Redirecting to a www subdomain


I decided to put this website on the www subdomain, since it's a clue to users as to what to expect. The Bytemark account I'm borrowing from my friend's training company provides the same content without the subdomain. It's good practice, when both domains lead to the same content, to redirect one to the other. That will keep URLs consistent and make sure each page has only one canonical URL.

I've done this kind of thing many times before, but not for a while. I seem to have forgotten everything I knew about Apache mod_rewrite configuration, so it took me a while to figure out how to do this. There are of course other sites with examples of recipes to put in .htaccess files, but several of the ones I tried didn't work. Here's my version, so I'll know where to find it next time:

RewriteEngine On
RewriteCond %{http_host} !www\. [NC]
RewriteCond %{http_host} ([-.a-z0-9]+)$ [NC]
RewriteRule ^(.*) http://www.%1/$1 [R=301,L]

The first RewriteCond checks that the www. prefix is missing. The second one captures the whole host name. Finally, the RewriteRule issues a redirect to the canonical URL.

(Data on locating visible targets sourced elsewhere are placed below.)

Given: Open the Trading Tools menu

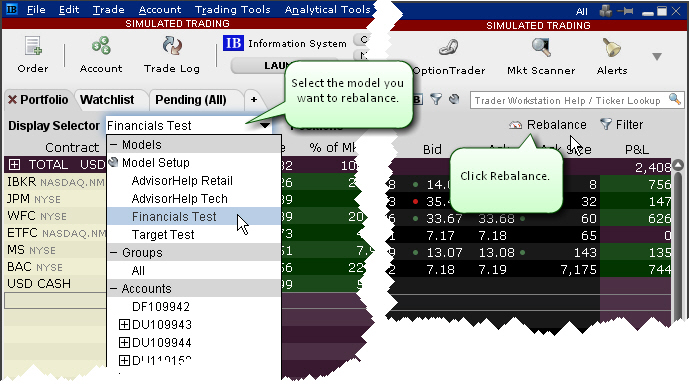Looking at the screenshot, I should (x=232, y=9).
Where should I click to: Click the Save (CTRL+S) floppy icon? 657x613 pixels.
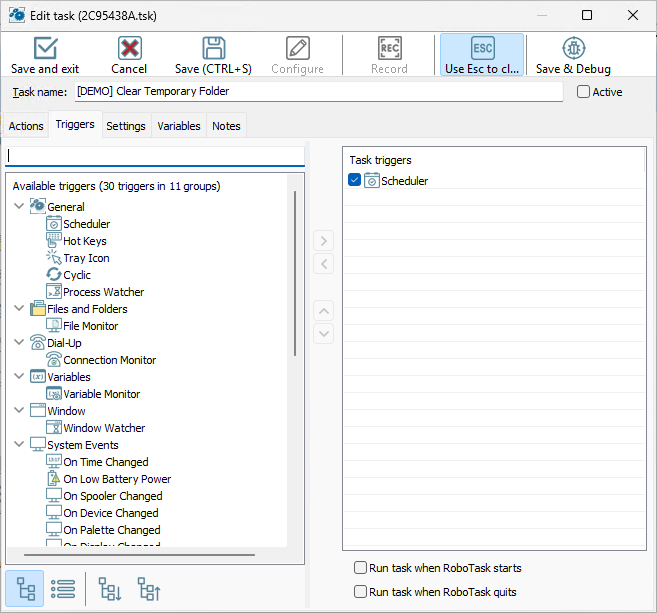tap(214, 49)
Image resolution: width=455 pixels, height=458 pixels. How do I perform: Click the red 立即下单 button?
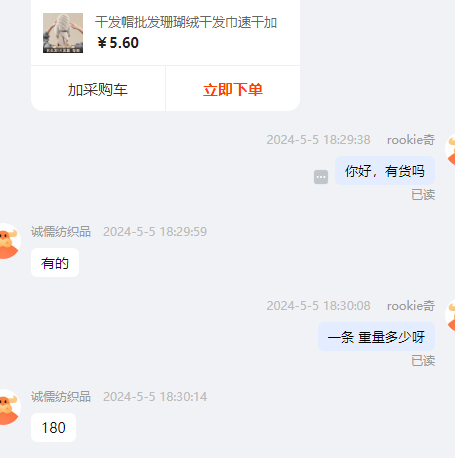(233, 89)
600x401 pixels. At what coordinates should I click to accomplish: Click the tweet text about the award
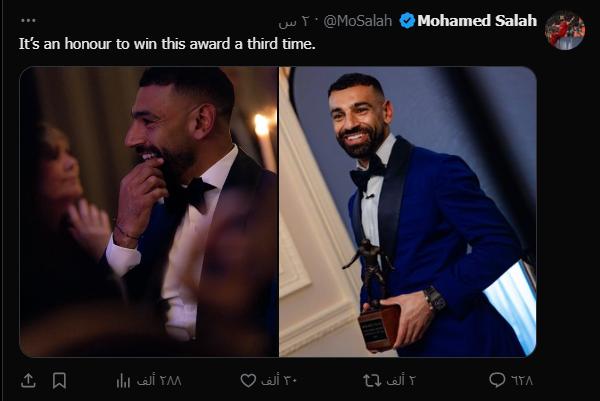pyautogui.click(x=167, y=44)
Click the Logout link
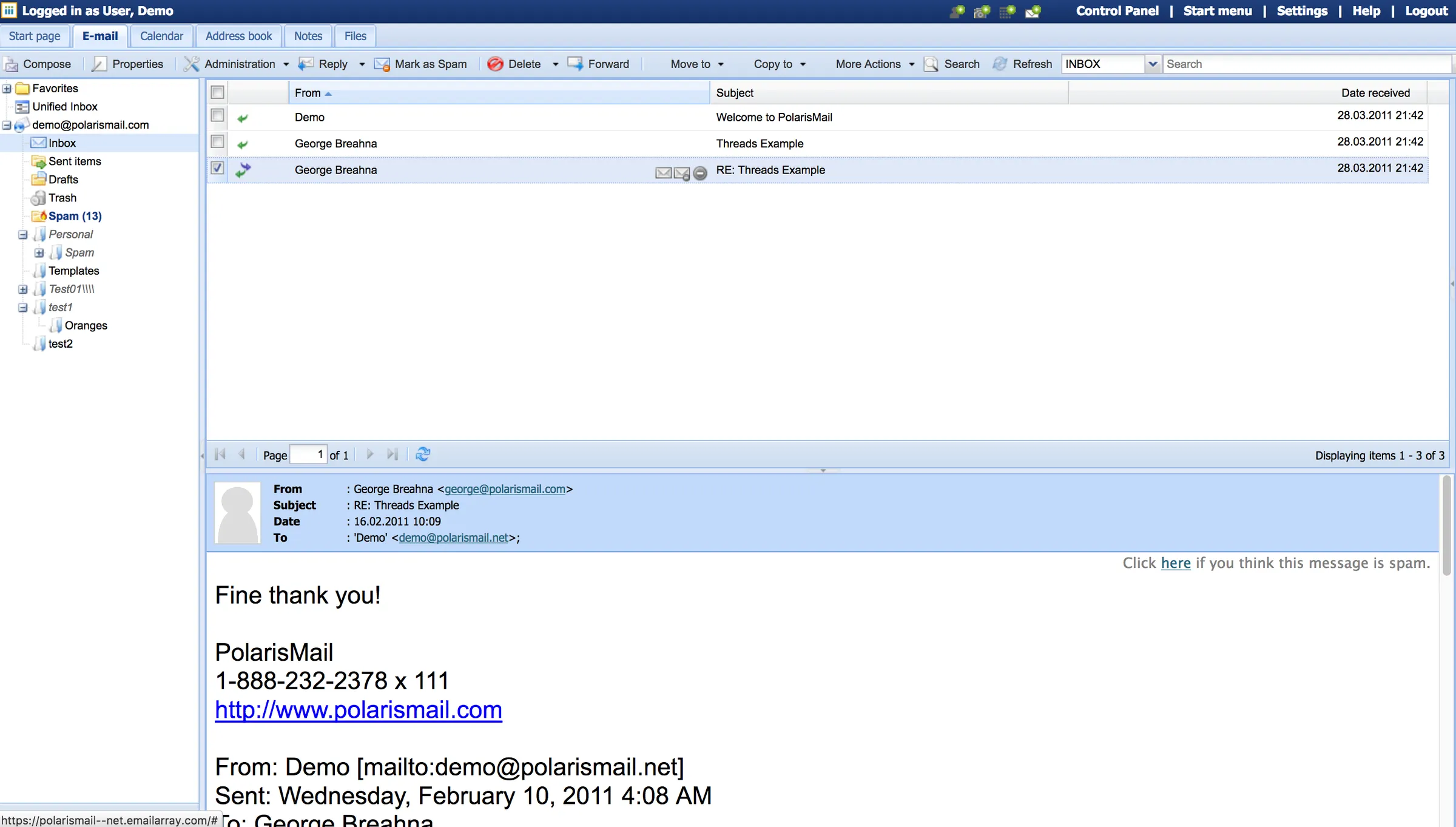The height and width of the screenshot is (827, 1456). point(1426,10)
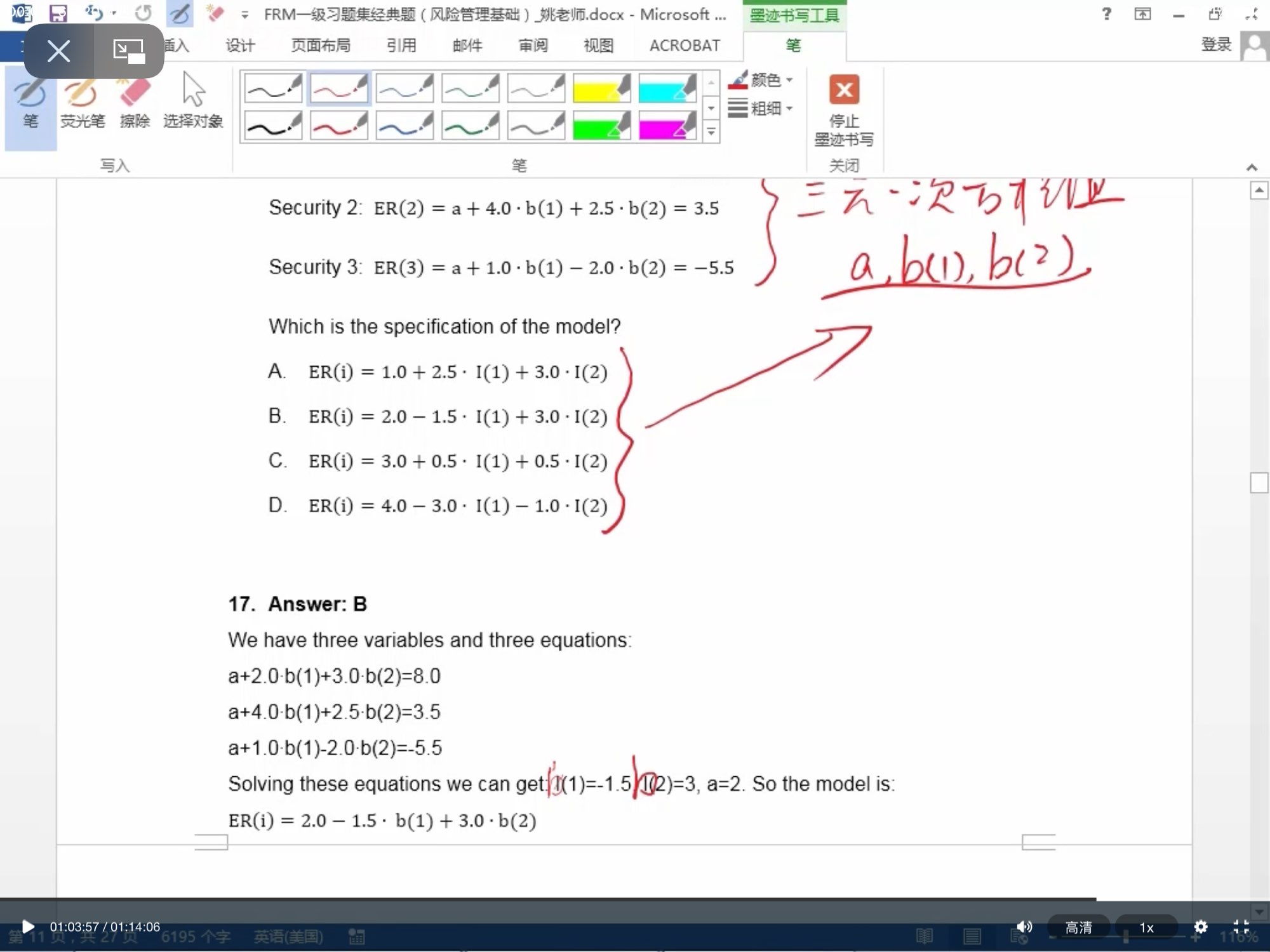The width and height of the screenshot is (1270, 952).
Task: Choose the yellow highlighter pen swatch
Action: (601, 88)
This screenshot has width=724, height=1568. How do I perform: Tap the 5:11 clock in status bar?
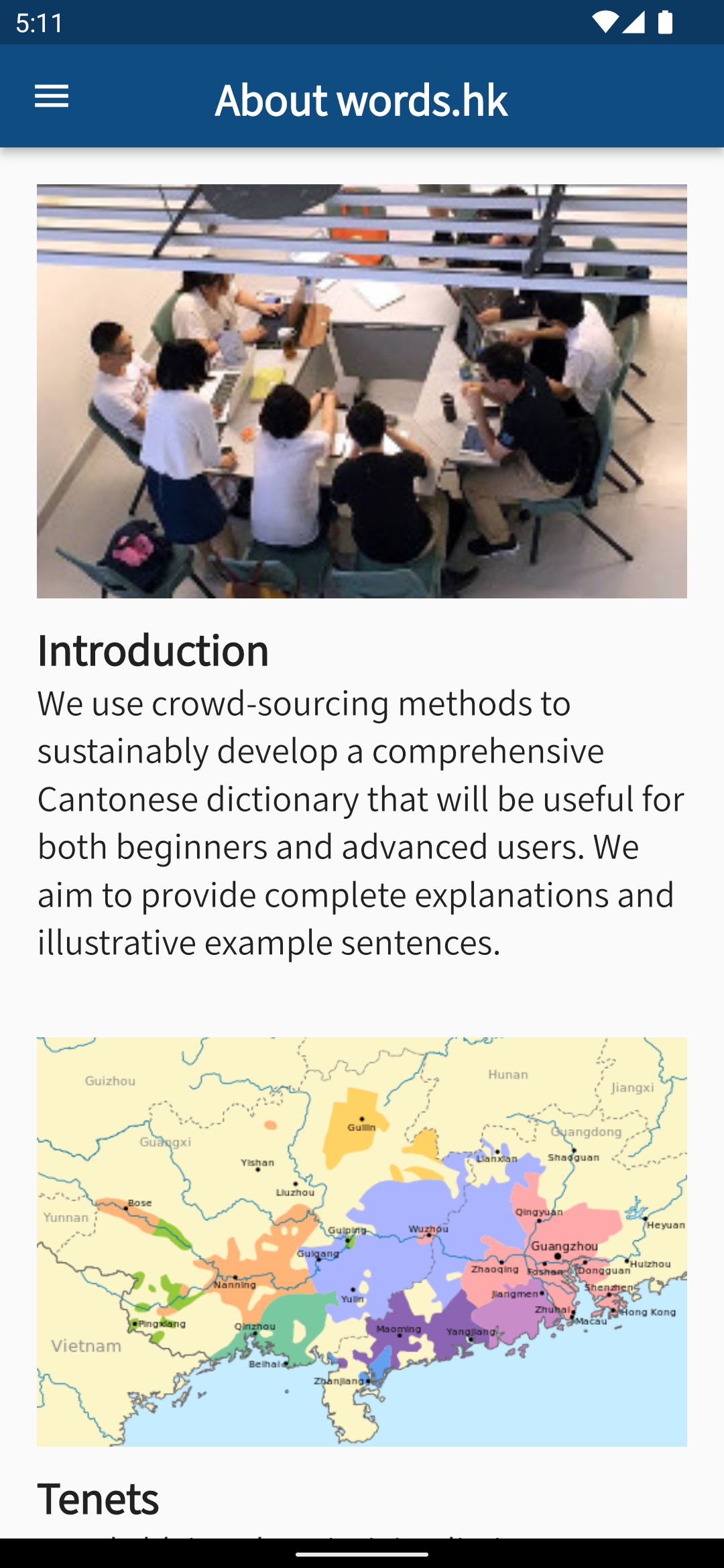coord(40,23)
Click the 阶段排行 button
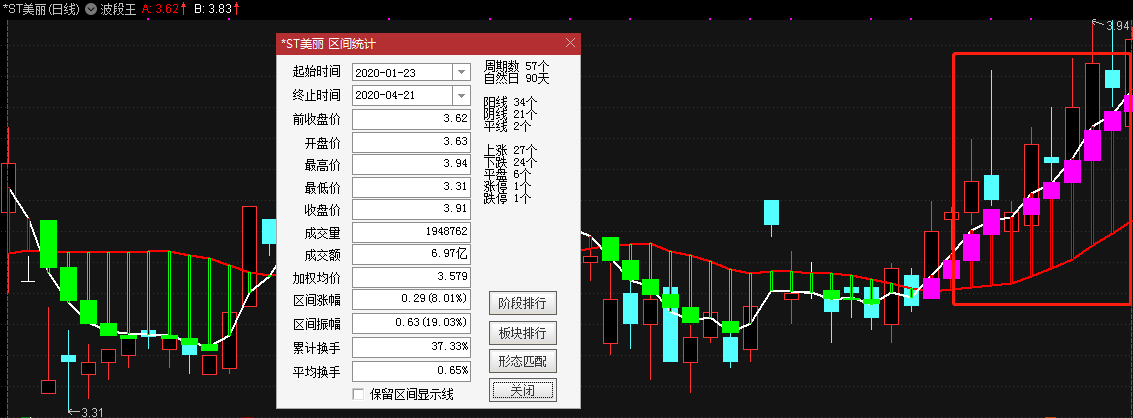 (x=522, y=303)
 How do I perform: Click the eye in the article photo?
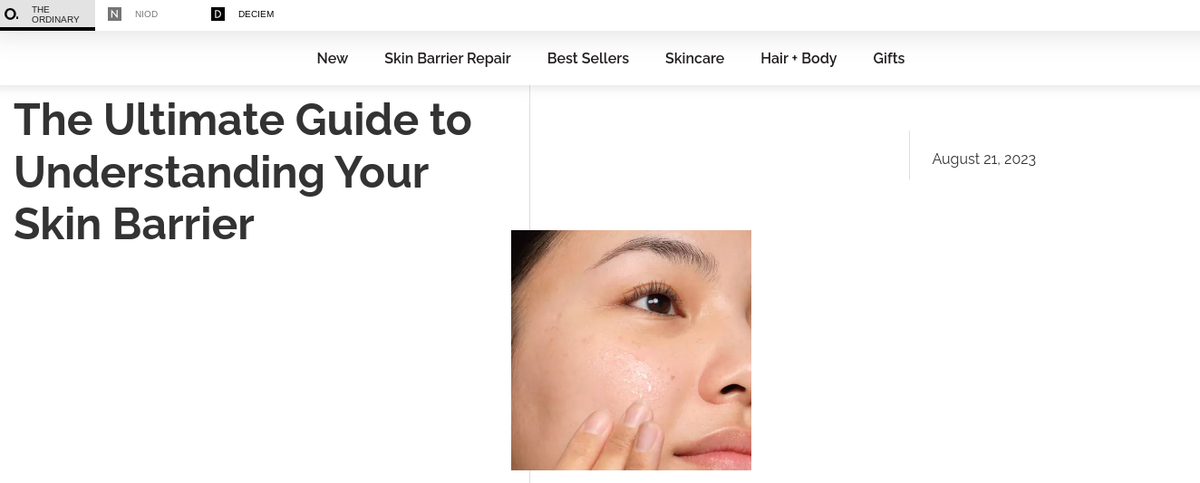coord(652,300)
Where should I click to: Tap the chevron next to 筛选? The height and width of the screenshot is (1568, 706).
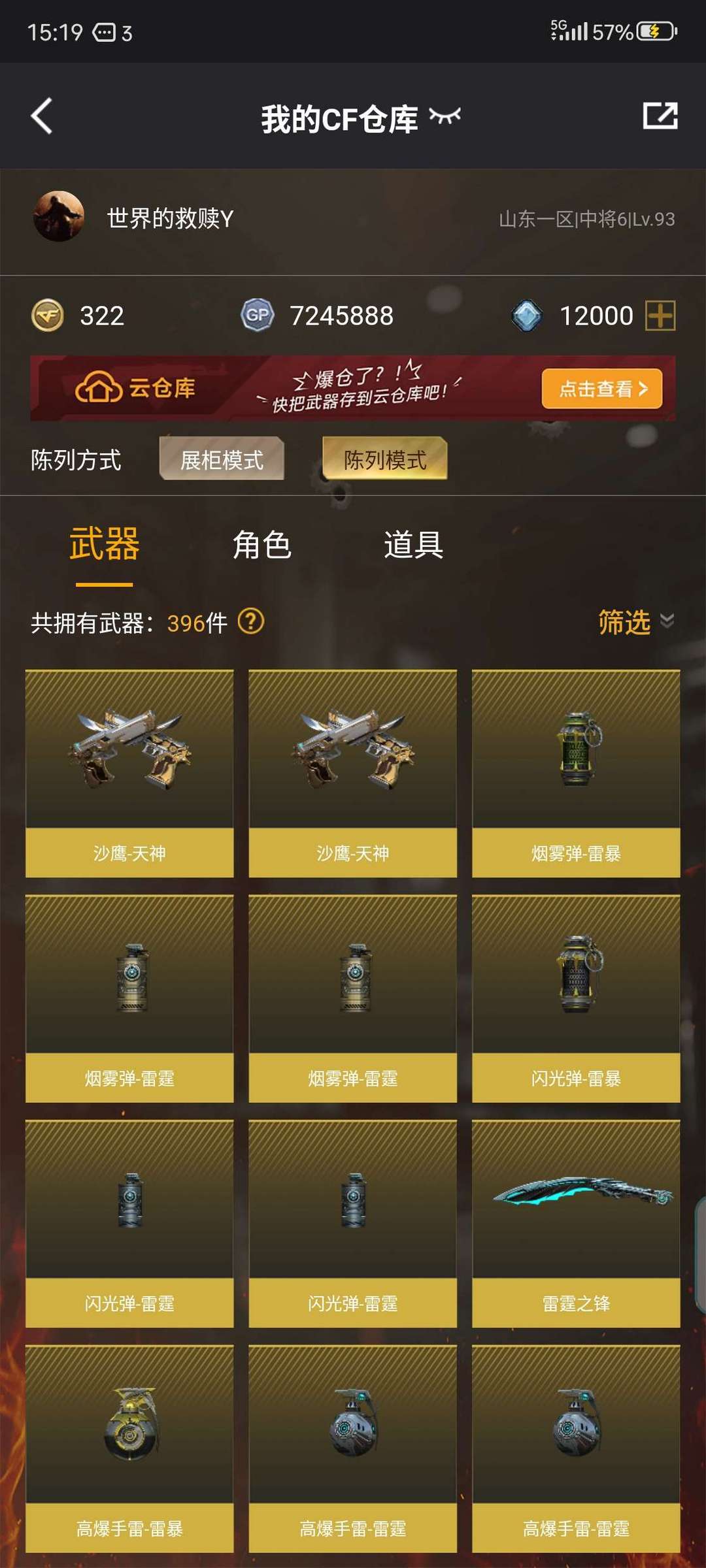click(x=667, y=621)
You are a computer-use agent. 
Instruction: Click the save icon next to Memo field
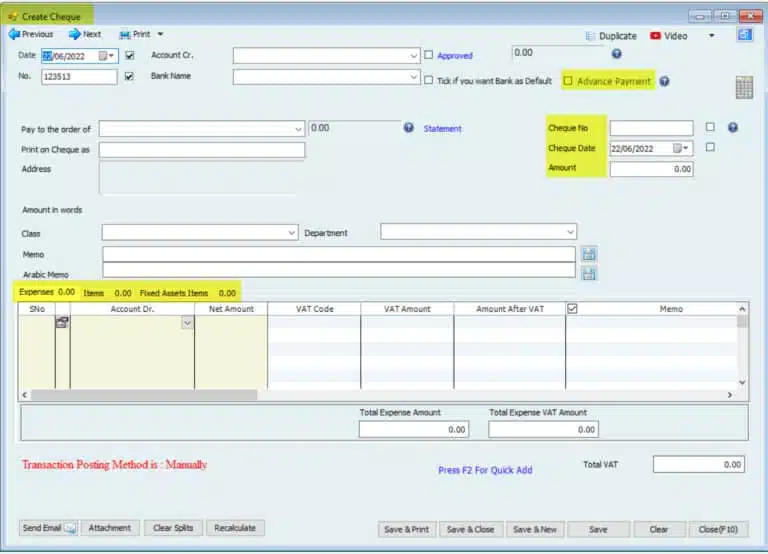pyautogui.click(x=589, y=254)
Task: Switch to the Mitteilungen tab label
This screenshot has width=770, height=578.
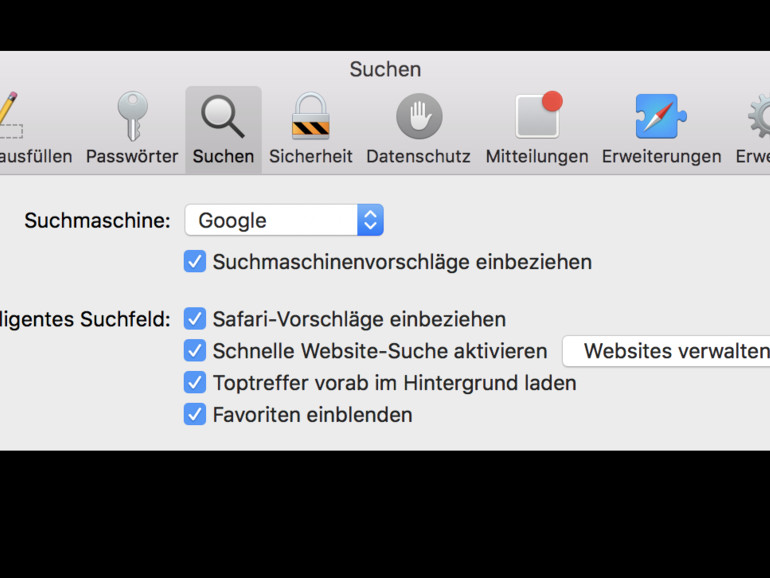Action: point(537,157)
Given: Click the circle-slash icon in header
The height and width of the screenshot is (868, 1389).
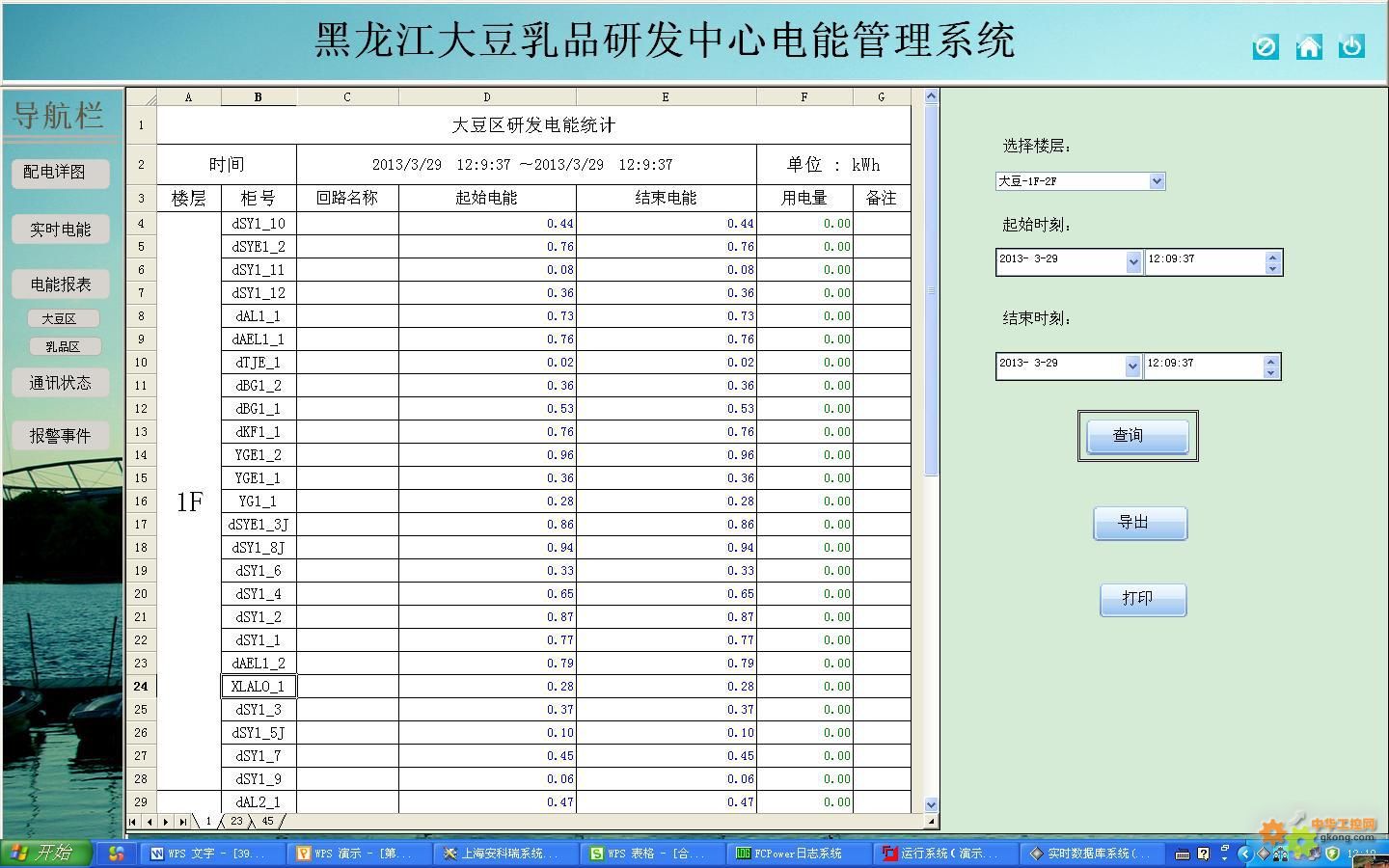Looking at the screenshot, I should (1265, 46).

The 301 HTTP status code indicates that this is a permanent redirect. Browsers should cache it for future use, and I believe Google treats it as a pointer to the canonical version of a URL, which is what you want in this kind of situation. The caching might cause problems if you ever change your mind and swap the canonical domain with the redirecting one. In that case it's probably a good idea to take the redirect out some time before you put the new reversed redirect in, to avoid a cached 301 response from leading to an infinite loop of redirects.

Testing redirects

It's easiest to check these things by looking at the actual HTTP response headers, rather than just what your browser does with them. I like to set up a command like this, that sends a response to the sever through netcat (the nc command):

echo -e "GET / HTTP/1.1\nHost:\n" \
    | nc 80 -q3

The -q3 option tells netcat to wait three seconds after it's read all the input, which gives enough time (probably) for the response to arrive and be printed. There's probably a nicer way to do that. It's not necessary if you're actually typing the request in while netcat's running, instead of piping it in, because then netcat won't see an EOF on stdin until you're finished.